Infatti, come afferma un dirigente di un importante distributore indipendente statunitense, cronometrare la durata della standing ovation “riduce il film a un singolo dato, ma è un dato molto appiccicoso”. Inoltre la gente ricorda: “Quel film ha avuto una standing ovation di 10 minuti a Cannes ”. Perciò i film finiscono per scontrarsi e paragonarsi tra loro in base alla durata del plauso, spesso manipolato dalla star o dal regista dell’opera. Nicolas Cage per esempio ha fatto intonare al pubblico “Surfer! Soffri! Surfer!” alla proiezione di The Surfer, così che il pubblico continuasse ad applaudire. La reazione contraria è stata quella di Bong Joon-ho con Parasite del 2019. Il regista infatti ha interrotto spontaneamente la standing ovation dopo otto minuti: “grazie, andiamo tutti a casa” disse al pubblico, spiegando loro che lui e il suo team erano molto affamati.

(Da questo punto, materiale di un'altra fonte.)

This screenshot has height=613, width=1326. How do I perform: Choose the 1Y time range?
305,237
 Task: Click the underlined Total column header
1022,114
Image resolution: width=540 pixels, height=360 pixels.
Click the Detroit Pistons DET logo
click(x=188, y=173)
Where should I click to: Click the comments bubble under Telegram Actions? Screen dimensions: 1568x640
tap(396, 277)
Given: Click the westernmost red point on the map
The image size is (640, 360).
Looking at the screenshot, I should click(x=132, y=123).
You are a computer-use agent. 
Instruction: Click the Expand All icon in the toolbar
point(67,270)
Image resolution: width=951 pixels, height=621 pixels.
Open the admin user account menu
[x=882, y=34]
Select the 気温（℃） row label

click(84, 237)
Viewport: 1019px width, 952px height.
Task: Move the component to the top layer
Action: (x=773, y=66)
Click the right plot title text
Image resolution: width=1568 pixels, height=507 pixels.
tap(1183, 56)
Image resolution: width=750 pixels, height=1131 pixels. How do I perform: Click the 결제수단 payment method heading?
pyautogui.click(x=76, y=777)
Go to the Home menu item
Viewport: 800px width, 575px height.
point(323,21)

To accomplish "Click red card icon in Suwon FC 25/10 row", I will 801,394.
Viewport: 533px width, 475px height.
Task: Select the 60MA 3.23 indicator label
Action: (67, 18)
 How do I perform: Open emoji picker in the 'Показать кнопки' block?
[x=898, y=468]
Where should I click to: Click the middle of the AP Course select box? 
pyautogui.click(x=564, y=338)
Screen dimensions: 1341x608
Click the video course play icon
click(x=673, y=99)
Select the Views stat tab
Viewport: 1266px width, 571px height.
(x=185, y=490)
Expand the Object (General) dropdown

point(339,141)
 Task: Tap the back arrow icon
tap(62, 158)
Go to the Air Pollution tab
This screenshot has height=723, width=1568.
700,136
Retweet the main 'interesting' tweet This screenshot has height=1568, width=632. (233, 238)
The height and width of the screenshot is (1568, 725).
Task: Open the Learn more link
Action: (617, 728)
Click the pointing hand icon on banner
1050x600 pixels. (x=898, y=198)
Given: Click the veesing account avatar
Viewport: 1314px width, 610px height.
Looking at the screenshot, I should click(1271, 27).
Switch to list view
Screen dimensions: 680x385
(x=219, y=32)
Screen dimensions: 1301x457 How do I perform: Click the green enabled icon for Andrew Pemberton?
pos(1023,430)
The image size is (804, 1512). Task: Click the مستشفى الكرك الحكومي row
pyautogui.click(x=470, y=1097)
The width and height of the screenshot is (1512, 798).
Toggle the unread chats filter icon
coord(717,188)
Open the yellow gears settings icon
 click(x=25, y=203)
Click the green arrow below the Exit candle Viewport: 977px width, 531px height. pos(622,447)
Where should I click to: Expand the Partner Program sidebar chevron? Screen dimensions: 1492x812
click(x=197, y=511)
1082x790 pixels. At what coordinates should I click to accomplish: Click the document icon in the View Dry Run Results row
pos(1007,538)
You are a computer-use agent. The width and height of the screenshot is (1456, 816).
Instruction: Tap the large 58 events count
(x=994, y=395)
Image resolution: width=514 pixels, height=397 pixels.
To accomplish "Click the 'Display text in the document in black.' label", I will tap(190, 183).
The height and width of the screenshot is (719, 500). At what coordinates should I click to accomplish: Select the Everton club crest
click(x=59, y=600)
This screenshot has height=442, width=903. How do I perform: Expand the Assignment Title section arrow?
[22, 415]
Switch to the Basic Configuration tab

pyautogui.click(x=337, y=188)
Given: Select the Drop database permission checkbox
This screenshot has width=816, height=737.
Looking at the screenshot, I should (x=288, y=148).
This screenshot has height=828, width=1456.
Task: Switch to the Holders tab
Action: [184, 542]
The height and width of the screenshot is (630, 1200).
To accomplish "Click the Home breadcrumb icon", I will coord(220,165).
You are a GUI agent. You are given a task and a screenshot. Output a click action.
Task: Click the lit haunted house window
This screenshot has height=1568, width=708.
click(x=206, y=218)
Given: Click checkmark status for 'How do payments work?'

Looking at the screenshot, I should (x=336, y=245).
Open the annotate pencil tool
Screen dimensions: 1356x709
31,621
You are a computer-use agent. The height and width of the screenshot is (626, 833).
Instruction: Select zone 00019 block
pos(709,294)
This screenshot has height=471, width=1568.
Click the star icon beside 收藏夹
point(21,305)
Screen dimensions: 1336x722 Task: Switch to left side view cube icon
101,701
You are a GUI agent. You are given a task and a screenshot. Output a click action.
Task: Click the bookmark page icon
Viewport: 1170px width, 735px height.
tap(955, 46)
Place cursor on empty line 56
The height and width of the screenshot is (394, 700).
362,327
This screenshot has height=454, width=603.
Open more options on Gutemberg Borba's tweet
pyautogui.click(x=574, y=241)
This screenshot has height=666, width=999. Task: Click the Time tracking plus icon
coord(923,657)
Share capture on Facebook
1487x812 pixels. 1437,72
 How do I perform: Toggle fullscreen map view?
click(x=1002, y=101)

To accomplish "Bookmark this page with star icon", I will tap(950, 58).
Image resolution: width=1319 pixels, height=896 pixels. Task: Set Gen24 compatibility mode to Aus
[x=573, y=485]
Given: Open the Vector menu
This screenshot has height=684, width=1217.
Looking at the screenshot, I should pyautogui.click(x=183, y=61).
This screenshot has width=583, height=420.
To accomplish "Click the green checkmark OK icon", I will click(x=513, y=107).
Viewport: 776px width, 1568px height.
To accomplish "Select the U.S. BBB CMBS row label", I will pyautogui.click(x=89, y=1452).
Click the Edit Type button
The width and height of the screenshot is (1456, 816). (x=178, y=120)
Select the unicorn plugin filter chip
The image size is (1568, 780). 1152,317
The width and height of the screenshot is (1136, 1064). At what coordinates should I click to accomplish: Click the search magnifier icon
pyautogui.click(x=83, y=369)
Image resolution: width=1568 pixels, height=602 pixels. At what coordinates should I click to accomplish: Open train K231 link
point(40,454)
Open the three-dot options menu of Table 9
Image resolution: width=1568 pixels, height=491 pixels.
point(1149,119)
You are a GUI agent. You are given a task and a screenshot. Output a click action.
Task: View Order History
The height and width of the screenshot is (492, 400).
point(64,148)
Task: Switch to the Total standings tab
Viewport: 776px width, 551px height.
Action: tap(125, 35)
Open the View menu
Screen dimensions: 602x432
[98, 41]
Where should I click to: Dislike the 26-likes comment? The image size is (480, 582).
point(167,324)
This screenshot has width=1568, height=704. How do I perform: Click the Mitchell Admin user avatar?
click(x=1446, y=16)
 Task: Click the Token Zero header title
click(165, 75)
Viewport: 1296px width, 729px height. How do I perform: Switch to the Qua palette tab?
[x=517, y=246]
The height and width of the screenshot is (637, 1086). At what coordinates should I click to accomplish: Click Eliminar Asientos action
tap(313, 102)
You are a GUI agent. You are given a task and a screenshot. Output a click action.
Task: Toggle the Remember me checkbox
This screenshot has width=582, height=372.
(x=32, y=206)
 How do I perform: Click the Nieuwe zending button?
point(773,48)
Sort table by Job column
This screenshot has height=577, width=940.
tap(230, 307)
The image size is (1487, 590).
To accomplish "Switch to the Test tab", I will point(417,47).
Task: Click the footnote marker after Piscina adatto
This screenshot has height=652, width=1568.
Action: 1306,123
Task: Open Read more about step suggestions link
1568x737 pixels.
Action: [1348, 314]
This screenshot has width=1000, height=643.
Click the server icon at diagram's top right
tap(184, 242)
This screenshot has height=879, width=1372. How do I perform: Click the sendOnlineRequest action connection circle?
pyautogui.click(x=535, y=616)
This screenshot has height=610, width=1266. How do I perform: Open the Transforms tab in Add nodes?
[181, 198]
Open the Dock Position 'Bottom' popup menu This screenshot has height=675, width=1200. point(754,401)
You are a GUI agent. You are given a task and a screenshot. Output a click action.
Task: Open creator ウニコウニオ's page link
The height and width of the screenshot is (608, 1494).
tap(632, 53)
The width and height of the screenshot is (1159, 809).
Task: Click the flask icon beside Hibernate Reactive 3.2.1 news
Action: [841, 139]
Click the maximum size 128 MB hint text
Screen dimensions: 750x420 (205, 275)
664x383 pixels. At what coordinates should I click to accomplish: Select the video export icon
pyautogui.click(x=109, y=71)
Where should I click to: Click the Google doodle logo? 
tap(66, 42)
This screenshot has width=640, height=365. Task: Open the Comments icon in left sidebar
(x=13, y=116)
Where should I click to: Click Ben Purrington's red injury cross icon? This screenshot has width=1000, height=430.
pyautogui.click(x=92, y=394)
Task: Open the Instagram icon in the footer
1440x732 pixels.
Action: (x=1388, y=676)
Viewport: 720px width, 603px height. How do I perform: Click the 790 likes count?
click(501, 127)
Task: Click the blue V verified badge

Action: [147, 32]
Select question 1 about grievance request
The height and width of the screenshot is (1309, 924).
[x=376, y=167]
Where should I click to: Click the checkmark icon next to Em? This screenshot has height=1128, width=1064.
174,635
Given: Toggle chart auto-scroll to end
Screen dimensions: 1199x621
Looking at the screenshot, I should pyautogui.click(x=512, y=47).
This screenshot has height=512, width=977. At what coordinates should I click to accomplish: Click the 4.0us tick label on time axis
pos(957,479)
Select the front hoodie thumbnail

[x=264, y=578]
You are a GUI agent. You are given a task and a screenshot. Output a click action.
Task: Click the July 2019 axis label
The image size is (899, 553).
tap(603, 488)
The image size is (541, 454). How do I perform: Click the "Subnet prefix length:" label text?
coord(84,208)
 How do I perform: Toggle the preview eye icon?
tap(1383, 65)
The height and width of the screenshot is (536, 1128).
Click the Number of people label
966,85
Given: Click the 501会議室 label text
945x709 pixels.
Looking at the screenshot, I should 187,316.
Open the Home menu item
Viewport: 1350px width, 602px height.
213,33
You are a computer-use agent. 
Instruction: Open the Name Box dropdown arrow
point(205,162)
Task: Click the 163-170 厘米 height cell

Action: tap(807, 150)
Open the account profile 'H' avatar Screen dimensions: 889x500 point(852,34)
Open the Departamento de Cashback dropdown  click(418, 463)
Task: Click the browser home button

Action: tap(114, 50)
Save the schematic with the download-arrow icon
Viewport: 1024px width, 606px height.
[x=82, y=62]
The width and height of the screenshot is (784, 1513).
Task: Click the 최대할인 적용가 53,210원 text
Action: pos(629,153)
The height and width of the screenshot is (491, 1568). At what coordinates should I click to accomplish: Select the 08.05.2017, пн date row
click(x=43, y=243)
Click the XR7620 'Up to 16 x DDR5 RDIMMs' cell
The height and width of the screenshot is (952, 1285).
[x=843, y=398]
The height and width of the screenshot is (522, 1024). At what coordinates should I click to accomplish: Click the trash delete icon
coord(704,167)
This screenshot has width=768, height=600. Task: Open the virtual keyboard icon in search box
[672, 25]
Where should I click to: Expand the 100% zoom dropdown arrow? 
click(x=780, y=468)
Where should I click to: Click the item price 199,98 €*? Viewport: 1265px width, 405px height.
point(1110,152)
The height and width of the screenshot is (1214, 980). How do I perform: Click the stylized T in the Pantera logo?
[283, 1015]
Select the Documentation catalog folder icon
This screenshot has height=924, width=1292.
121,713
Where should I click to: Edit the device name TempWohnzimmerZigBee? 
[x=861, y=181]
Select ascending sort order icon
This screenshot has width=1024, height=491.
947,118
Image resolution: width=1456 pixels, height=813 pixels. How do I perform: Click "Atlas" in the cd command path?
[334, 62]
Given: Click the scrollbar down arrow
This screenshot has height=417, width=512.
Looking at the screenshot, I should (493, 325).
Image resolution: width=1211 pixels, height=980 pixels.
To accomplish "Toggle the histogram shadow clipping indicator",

L’applauso diventa quindi imposto e così esasperato da essere applicato ad ogni film di alto livello, diventando eccessivo senza più essere espressione di gioia, ma di declino spettatoriale. Il pubblico infatti si avvicina progressivamente all’essere un mero follower, partecipe di una performance sociale e vittima del consenso pubblico. Come sui social lo spettatore partecipa per essere parte del trend e non per vivere l’esperienza filmica e valutare con un occhio più critico il film. Parallelamente anche le espressioni negative come i fischi, giusti o meno che siano, sono scomparsi nell’ultimo decennio nonostante fossero segni di onestà del pubblico. Questa eccessiva “positività” appiattisce i discorso attorno alle opere artistiche, frutto di un’espressione individuale che deve far dibattere e discutere.
Nella pagina Wikipedia dell’applausometro del Festival di Cannes, quest’anno è stato aggiunto al terzo posto Sentimental Value di Joachim Trier, il quale nella premiere mondiale a Cannes è stato salutato da 19 minuti di applausi. Al primo posto resta Il labirinto del fauno di Guillermo Del Toro con 22 minuti e Fahrenheit 9/11 di Michael Moore che raggiunge i 20 minuti. Nonostante questa tendenza sembra avvicinare pericolosamente l’osservazione attiva e il pensiero critico al suo declino, c’è anche chi vede la situazione da un altro punto di vista: David Kajganich, scrittore e produttore di Bones and All di Luca Guadagnino, ha detto che secondo lui “quando le persone si alzano in piedi per l’ovazione alla fine, in parte stanno mostrando come le ha fatte sentire il film. Ma stanno anche mettendo in scena l’affetto per le persone coinvolte […] Per me, la standing ovation è più per le persone che per il film”.